The government set up a taskforce to monitor and enforce compliance but a mid mid-June salary increase for civil servants, which topped 600 percent, sent the prices of basic commodities, clothing and transport fares shooting up.
Mugabe accused industry leaders of attempting to discredit his government ahead of next year's elections, calling them "snakes" and threatening to nationalise businesses that refused to comply.
Co-Vice-President Joseph Msika told mourners at the burial of a top military official and liberation war veteran in Harare that prices "are increasing in the morning, afternoon and evening", and the government would not allow business and industry, which he described as "sell-outs, renegades and money-mongers", to "sabotage" the economy.
"Their [business and industry] actions call for retaliation. We will uproot this rot within us, and if they don't agree they should close shop, or we will do it for them and take over their businesses," Msika said.
Many commodities on the controlled list had already disappeared from shops, but those available at reduced prices drew stampedes of consumers looking for a bargain, or to resell at a profit on the parallel market. Everyday commodities like sugar, cooking oil, bread, meat and maizemeal have become increasingly scarce.

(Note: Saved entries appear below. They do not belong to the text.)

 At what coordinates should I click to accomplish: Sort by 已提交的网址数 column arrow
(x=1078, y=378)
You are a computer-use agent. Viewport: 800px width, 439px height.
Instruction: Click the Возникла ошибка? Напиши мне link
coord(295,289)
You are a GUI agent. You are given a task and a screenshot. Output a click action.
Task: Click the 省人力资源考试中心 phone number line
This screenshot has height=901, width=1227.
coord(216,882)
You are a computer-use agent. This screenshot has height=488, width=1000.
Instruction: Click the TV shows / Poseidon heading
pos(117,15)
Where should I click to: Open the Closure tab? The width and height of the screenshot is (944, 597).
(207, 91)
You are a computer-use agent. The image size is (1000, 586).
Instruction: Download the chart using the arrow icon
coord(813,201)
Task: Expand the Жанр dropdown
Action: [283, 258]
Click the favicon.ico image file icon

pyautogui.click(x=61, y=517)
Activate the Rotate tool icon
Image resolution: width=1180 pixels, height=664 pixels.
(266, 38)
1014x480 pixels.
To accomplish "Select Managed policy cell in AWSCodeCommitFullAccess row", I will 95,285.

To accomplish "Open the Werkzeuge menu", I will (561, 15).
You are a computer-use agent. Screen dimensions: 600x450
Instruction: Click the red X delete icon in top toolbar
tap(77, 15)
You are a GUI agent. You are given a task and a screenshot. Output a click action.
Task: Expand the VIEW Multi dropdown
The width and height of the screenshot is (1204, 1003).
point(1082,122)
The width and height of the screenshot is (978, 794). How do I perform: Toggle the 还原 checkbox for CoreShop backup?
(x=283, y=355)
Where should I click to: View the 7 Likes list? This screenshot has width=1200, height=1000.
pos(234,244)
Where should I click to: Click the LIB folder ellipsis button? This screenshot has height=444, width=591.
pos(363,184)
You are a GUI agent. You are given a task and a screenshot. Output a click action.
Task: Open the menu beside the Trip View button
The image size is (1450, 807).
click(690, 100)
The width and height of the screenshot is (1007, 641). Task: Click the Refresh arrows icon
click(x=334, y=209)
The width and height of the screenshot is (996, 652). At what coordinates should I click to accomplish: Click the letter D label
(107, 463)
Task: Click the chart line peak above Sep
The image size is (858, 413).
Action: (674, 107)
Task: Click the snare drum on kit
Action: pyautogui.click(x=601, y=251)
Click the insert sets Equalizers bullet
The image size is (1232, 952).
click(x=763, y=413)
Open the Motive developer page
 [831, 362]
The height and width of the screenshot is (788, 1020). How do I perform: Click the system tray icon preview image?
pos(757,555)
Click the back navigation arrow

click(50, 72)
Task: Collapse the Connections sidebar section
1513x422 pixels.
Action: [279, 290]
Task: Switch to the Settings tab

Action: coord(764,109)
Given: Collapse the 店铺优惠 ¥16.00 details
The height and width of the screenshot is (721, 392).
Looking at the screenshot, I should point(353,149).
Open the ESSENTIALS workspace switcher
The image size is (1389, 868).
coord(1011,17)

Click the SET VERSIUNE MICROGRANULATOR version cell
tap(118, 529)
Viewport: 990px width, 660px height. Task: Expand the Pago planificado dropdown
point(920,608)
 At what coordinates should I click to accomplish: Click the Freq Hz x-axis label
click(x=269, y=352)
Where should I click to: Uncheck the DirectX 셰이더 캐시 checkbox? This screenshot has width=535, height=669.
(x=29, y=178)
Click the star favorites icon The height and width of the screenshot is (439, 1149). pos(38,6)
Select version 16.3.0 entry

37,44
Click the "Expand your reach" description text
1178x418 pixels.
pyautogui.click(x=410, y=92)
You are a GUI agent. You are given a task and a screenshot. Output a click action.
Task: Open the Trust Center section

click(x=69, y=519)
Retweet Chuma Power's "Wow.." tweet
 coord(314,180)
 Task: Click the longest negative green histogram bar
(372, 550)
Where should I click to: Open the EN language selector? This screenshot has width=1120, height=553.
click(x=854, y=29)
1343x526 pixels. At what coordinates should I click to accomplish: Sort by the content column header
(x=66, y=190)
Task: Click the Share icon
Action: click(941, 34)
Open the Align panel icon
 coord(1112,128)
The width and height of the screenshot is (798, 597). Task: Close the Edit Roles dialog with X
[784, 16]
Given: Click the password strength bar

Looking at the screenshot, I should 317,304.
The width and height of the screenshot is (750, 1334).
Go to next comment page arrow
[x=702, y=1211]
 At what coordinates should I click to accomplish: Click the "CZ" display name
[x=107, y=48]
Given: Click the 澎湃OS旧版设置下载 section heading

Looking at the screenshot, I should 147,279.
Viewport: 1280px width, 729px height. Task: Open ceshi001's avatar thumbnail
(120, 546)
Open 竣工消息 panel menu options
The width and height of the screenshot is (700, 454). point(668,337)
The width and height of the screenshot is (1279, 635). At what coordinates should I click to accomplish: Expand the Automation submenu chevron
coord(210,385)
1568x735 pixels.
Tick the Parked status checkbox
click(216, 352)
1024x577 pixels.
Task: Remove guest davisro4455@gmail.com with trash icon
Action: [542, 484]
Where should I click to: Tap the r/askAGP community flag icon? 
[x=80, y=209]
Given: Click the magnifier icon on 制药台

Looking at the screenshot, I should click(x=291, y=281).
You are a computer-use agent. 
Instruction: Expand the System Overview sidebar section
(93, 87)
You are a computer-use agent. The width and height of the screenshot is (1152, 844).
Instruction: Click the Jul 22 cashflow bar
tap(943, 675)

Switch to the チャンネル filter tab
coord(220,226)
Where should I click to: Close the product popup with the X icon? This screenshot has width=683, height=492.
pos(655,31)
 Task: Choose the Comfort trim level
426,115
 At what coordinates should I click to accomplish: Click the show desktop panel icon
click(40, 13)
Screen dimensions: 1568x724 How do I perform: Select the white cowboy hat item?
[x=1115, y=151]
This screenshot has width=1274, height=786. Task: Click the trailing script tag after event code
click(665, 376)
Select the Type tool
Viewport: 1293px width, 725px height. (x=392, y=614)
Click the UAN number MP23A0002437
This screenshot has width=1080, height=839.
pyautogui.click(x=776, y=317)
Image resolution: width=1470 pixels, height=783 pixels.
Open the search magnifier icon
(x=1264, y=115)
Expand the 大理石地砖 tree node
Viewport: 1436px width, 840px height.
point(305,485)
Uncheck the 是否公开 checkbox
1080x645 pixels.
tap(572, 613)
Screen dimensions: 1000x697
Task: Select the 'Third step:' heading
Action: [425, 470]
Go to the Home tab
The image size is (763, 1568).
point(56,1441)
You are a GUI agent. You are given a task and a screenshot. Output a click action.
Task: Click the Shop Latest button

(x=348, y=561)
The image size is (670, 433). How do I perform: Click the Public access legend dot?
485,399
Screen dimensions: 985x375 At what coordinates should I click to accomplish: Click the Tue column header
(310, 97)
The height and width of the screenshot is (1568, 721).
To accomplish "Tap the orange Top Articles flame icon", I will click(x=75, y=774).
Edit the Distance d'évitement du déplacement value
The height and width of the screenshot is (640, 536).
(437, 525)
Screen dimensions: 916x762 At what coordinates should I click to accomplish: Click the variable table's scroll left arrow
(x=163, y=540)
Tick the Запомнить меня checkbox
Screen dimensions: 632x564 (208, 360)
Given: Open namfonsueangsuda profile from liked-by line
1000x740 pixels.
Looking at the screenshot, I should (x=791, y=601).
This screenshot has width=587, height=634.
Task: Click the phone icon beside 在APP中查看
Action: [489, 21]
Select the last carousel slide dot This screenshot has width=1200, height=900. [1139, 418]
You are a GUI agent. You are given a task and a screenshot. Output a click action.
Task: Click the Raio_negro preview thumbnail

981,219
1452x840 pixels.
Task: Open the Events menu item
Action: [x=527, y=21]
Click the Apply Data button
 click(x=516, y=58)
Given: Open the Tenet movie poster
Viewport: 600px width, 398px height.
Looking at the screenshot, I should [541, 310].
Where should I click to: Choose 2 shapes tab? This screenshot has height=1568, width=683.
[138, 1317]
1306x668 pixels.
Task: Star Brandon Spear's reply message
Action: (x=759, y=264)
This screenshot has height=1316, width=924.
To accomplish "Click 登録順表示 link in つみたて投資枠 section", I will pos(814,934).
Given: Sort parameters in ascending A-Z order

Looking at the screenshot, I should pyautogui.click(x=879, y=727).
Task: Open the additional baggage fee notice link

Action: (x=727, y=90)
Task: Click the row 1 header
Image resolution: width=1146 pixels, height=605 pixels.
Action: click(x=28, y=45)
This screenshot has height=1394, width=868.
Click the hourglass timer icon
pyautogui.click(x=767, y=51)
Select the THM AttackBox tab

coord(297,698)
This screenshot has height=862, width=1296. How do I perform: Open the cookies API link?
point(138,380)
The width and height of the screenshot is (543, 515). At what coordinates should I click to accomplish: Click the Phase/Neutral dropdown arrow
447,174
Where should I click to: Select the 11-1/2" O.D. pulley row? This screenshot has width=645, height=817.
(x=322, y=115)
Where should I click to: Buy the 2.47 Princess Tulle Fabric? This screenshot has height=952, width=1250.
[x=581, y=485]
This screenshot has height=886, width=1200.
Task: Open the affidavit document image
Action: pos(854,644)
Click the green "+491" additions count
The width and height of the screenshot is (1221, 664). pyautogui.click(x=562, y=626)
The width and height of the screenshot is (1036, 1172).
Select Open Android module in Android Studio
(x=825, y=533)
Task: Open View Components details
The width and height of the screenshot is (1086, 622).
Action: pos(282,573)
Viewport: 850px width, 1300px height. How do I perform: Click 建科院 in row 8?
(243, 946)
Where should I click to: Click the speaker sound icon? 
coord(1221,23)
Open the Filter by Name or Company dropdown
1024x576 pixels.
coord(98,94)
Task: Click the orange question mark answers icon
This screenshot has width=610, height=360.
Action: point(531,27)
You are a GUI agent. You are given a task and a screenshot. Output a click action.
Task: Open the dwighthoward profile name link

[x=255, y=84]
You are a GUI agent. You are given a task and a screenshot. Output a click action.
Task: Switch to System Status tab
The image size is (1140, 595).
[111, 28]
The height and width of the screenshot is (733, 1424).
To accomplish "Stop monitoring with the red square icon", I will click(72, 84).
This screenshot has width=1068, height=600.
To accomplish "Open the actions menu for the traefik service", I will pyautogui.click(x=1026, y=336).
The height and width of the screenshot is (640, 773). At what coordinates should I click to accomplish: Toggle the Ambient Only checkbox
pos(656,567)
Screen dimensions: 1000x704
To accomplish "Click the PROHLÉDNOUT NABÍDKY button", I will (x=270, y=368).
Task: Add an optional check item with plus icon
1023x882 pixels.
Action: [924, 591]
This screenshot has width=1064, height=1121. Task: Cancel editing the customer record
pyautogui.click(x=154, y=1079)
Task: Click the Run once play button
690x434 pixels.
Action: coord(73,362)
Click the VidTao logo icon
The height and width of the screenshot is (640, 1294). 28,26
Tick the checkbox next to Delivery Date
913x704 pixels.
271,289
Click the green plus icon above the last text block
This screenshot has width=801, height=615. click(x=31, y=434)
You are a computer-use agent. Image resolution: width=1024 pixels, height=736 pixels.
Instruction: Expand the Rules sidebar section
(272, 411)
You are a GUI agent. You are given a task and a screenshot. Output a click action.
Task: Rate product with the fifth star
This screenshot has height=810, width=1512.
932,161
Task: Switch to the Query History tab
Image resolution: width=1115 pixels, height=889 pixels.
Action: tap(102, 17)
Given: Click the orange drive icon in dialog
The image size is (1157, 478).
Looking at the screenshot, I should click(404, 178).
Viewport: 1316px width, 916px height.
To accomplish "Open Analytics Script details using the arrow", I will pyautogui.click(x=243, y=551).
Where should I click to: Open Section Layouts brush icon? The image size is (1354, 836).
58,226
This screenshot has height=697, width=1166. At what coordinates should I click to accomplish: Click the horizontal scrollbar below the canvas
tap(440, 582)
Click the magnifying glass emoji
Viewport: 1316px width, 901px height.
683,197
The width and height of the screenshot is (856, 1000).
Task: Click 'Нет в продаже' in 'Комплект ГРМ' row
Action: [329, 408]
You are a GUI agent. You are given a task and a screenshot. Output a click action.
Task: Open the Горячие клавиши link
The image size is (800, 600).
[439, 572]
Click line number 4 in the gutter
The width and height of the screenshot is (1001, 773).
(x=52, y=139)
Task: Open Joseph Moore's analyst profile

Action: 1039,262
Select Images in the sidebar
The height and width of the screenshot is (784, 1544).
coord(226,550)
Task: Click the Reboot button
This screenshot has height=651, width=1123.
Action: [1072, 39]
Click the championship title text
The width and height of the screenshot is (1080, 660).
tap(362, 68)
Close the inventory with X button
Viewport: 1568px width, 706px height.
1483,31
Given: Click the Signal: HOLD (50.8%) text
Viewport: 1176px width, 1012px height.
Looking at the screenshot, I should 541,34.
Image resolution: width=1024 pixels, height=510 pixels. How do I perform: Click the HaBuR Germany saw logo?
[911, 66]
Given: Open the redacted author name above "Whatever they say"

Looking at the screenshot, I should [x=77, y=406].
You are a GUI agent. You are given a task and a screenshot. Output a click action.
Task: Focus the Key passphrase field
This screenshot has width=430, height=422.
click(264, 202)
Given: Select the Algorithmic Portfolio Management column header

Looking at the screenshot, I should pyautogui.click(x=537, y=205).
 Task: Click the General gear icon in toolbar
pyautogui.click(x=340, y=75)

The power of the parallel market
Robertson warned that the price blitz would boost informal markets as retailers and wholesalers redirected their stock to evade the order. "Price controls have been attempted in the past and by now the government should have learnt the lesson that policing business in that manner helps nothing. The black market takes over and shops remain with things consumers don't need."
The Herald, a government-controlled newspaper, reported last week that tonnes of sugar and huge quantities of other goods had been found stashed away in warehouses. It alleged that a ruling ZANU-PF party senator was among the "culprits" who had been hoarding, and that some retail shop managers were even taking stock to their homes to avoid cutting prices.
According to Msika, businesspeople were removing controlled, locally manufactured goods from warehouses and shops to create an artificial shortage and warned that basic commodity prices would be further reduced.
In the dormitory suburb of Chitungwiza, about 35km south of the capital, a number of butcheries were forced to close after being visited by the police and told to sell at the new lower prices. "Our boss instructed us to stop selling meat because it was no longer viable, since he had bought it at higher prices," said Gilbert Ncube, an employee.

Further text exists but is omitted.